While Russell may not have been good at broadcasting, Scully had no equal. He served as the voice of the Dodgers for 67 years, from 1950 when the team was in Brooklyn, until 2016 when he finally retired.
Like many a child in Southern California, I grew up listening to Scully on the radio. The way he called a baseball game allowed this young fan to visual the game as if I was there.
In 1959, the Dodgers’ second year in Los Angeles, they won the National League pennant in a playoff against the Milwaukee Braves and then defeated the Chicago White Sox in six games to win the World Series.
KMPC, the Dodgers’ radio station at the time, put out a record album of season highlights to celebrate the championship, highlighting several of Scully’s memorable calls that year.
The album started and ended with the last play against the Braves.

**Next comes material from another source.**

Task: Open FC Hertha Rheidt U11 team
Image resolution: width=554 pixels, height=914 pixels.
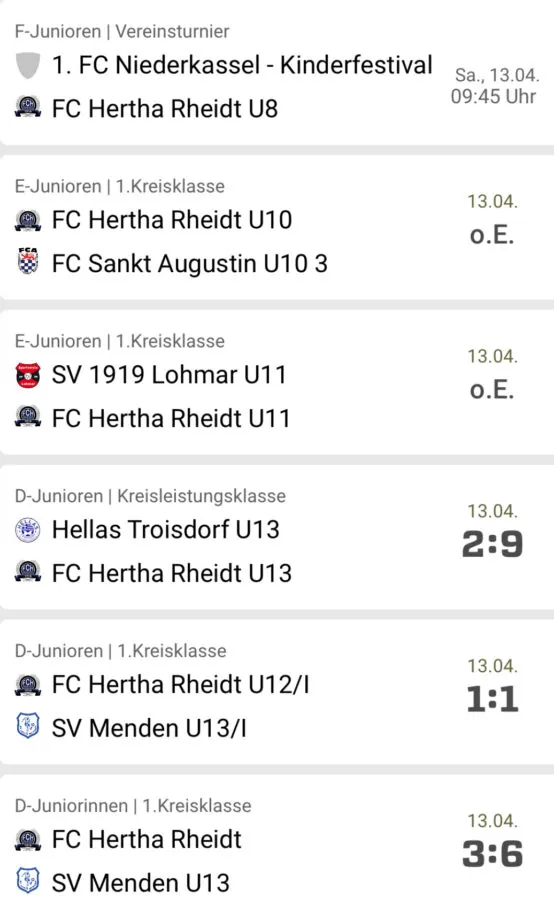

“Big bouncer over the mound, over second base. Up with it is [Felix} Mantilla, throws low and wild. Hodges scores, we go to Chicago.”
In between, it had several other noteworthy calls — Scully describing the scene on Roy Campanella Night when the Dodgers honored their former catcher who was crippled in a car accident before the move to Los Angeles; Sandy Koufax striking out 18 Giants to tie a major league record in a game that wasn’t won until the bottom of the ninth inning when Wally Moon hit a three-run homer; a rhubarb with the umpires in a Dodgers-Giants game and Scully calling the Dodgers game in front of him and relaying information on the Giants game that was being played 400 miles up the coast at the same time.

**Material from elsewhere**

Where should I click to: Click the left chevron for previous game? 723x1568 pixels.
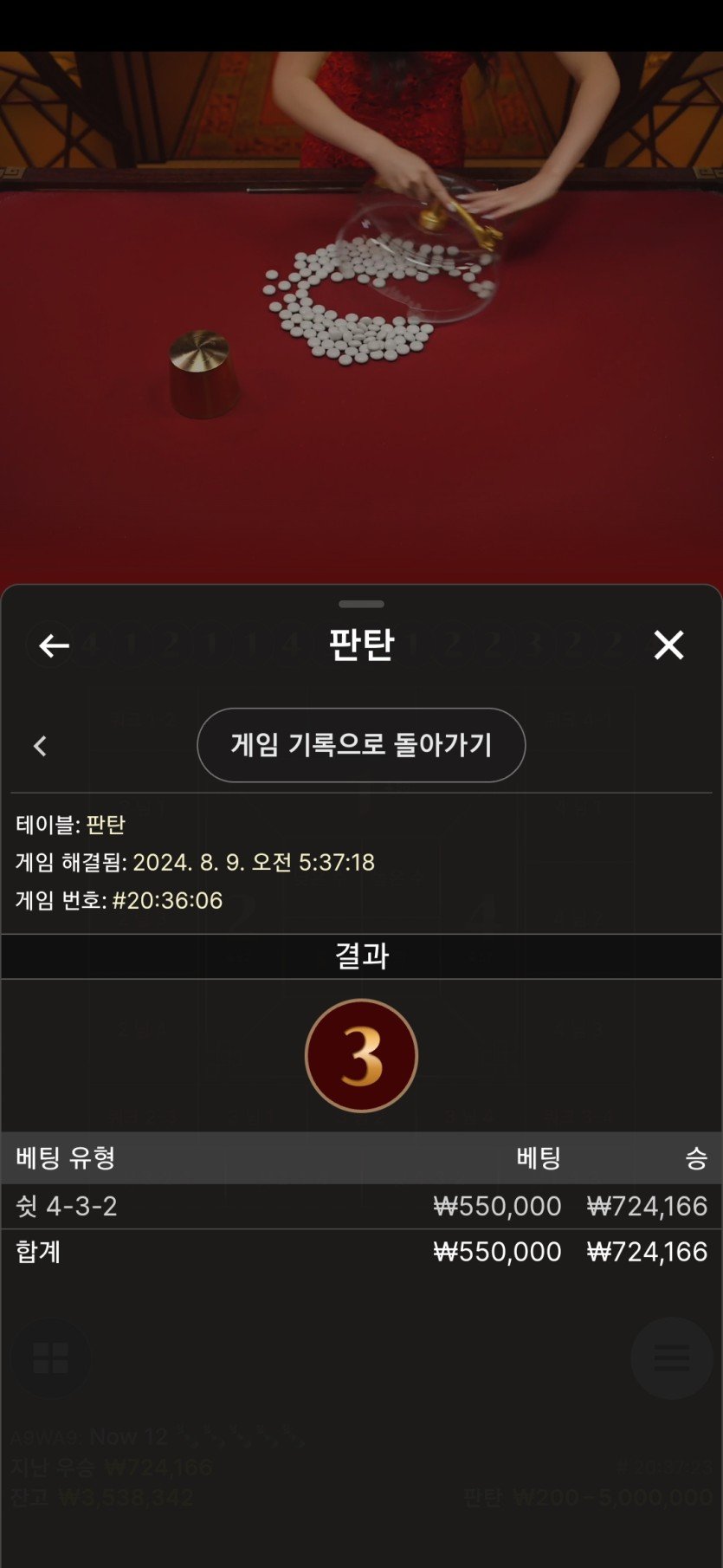(40, 746)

It was vintage Scully and my brother and I wore that album out like I later did with my Beatles albums.
Growing up in Los Angeles, we were blessed with some of the best sports announcers ever. Besides Scully, we had Dick Enberg doing the Rams, Angels and UCLA basketball; Chick Hearn at the mike for Lakers games; Bob Miller and the Kings. All masters of their craft. But Scully was the best.
When Dodgers fans were asked to pick their top all-time Dodger in 1976, Scully won over Sandy Koufax, Maury Wills, Don Drysdale and Tommy or Willie Davis.
If you conducted that poll again today, he would win again.
When he retired in 2016, I wrote that Scully has a way of bringing the listener into the story the way an artist brings a viewer into a painting or a songwriter pulls a listener into the lyric or melody of a song.
That voice has now been stilled. But the memory of that voice — and the stories it told — will last forever.
DEADLINE DEALING: The Dodgers did a little roster tweaking at the trade deadline Aug. 2. With an 11-1/2 game lead over the San Diego Padres and several key players slated to return from the injured list between now and playoff time, they didn’t need to do much.
They did add another left-handed bat in outfielder Joey Gallo from the New York Yankees, yielding only a pitching prospect in the deal. Gallo will fill the roster spot vacated by Jake Lamb, who was sent to the to Seattle Mariners.
The Dodgers also sent pitcher Mitch White to the Toronto Blue Jays and left-handed reliever Garrett Cleavinger to the Tampa Bay Rays in roster-clearing moves to make way for injured pitchers who are almost healthy.
Gallo is a power-hitting outfielder who was having a horrible year for the New York Yankees. Think Max Muncy.
In 82 games with the Yankees, he was hitting only .159. He did have 12 home runs, but he has struck out 106 times in 273 plate appearances.
He figures to see action as a spare outfielder and designated hitter.
The Dodgers didn’t acquire an all-star outfielder or an all-star closer like the San Diego Padres did, but then they didn’t have to.
On the other hand, the Angels waved the white flag of surrender, getting rid of starting outfielder Brandon Marsh, starting pitcher Noah Syndergard and closer Raisel Iglesias for a handful of prospects.
The Angels did hold on to Shohei Ohtani. If things don’t change soon for the Angels though, Ohtani will be next year’s Juan Soto.